» ABOUT THIS EXERCISE: Nothing but the lines below from the one containing "Given: Click the Entfernen button" through the one containing "The image size is (678, 816)." should appear in the answer, exact and without pictures.

» TASK MATERIAL:
Content starts

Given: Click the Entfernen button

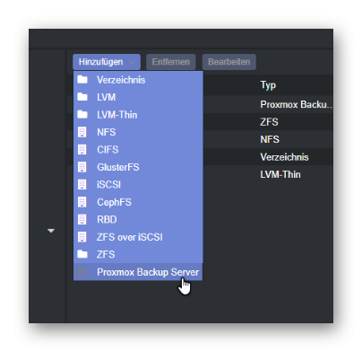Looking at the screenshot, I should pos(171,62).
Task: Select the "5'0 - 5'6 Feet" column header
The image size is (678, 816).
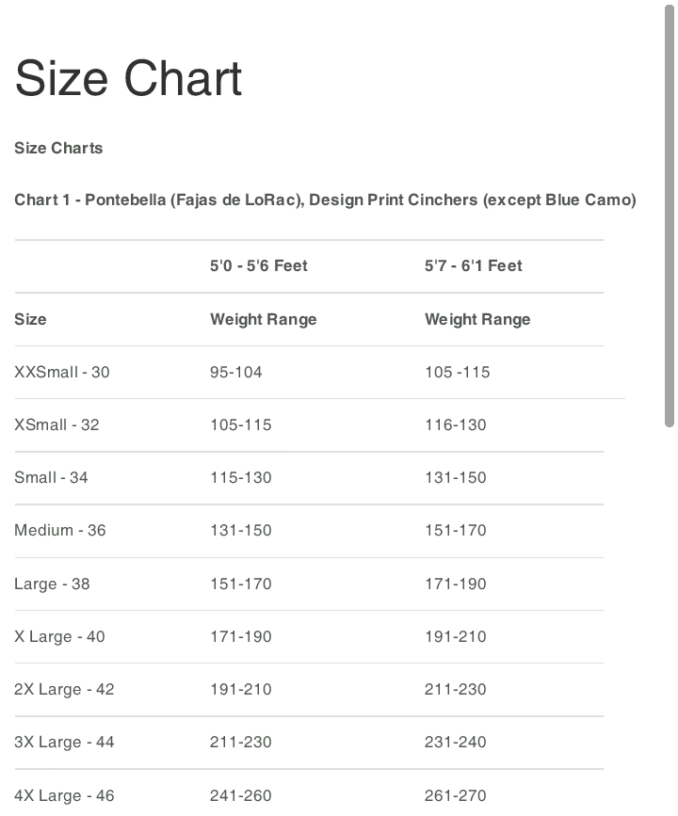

Content ends
Content starts

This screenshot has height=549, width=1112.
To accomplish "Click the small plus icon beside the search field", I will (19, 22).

Content ends
Content starts

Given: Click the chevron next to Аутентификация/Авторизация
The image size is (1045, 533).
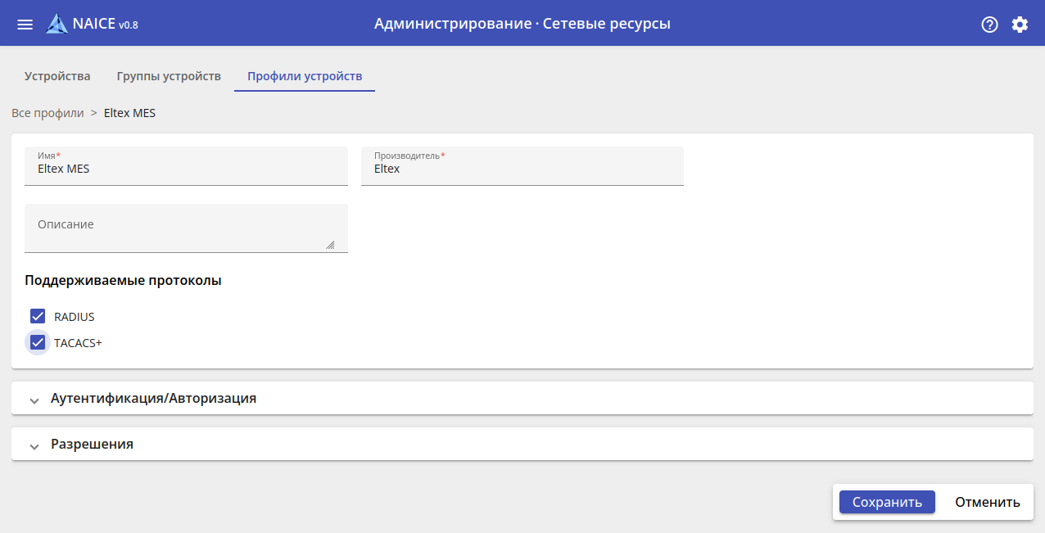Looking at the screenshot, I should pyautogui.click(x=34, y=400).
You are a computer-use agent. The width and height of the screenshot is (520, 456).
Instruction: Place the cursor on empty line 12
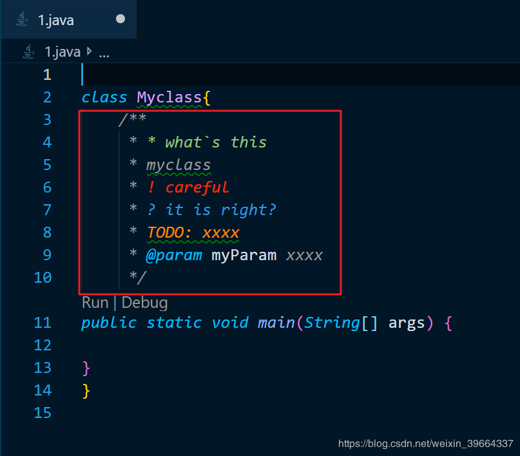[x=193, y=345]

Content ends

» TASK RESULT:
Given: Click the Entfernen button

Looking at the screenshot, I should pos(171,62).
Task: Select the "5'0 - 5'6 Feet" column header
The image size is (678, 816).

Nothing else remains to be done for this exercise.